Problem requirements: Of the lines in the data below, write out exactly those from the one holding "This screenshot has width=1568, height=708." through the one holding "Open the Step", both included.
Material for this task Block Start
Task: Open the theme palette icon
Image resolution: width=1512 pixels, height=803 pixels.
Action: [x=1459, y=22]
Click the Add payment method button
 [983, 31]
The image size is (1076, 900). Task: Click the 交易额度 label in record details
Material for this task Block End
Material for this task Block Start
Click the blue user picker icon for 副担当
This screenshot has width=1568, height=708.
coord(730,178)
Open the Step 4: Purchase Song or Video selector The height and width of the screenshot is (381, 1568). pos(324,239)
Material for this task Block End
Material for this task Block Start
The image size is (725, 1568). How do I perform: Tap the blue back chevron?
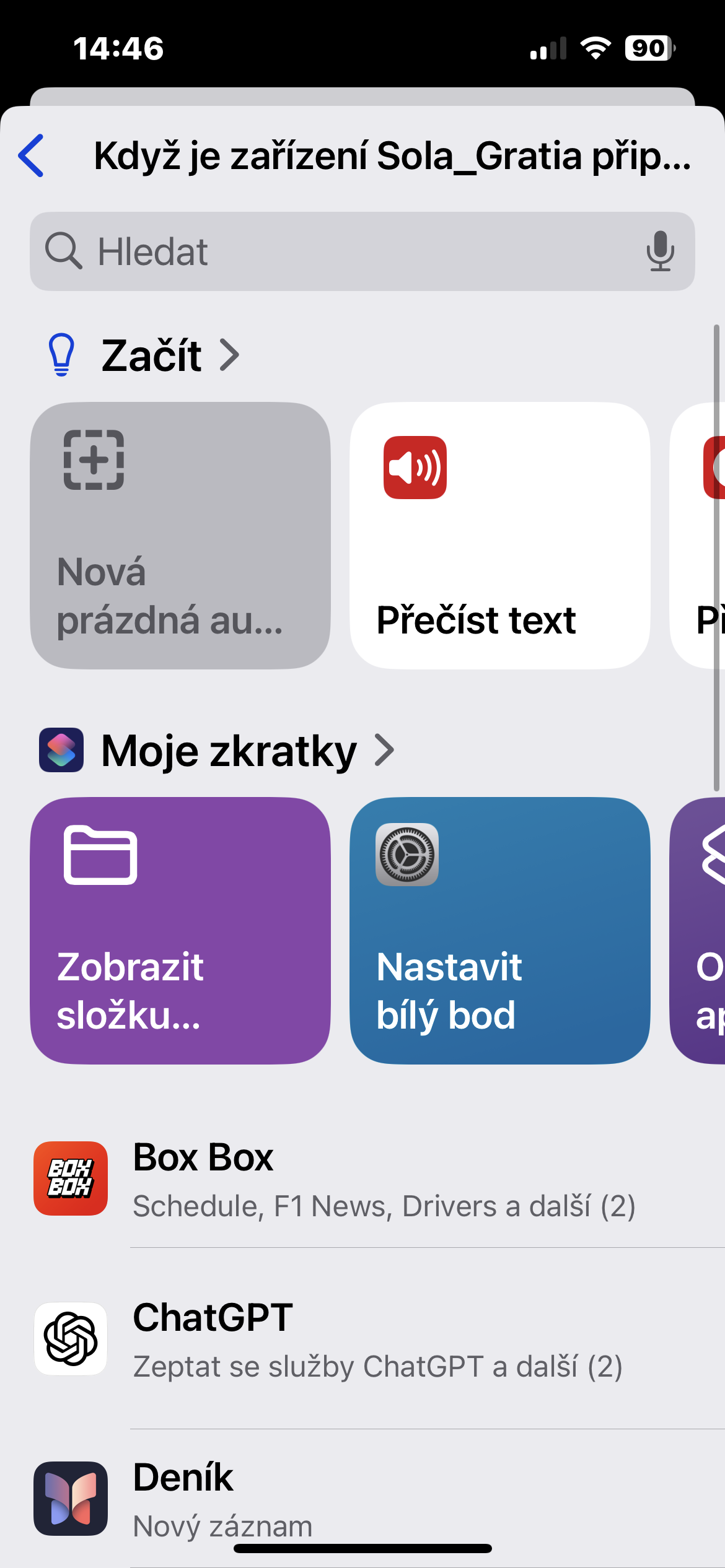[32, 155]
Material for this task Block End
Answer for the task:
This screenshot has width=1568, height=708.
coord(730,178)
Open the Step 4: Purchase Song or Video selector The height and width of the screenshot is (381, 1568). pos(324,239)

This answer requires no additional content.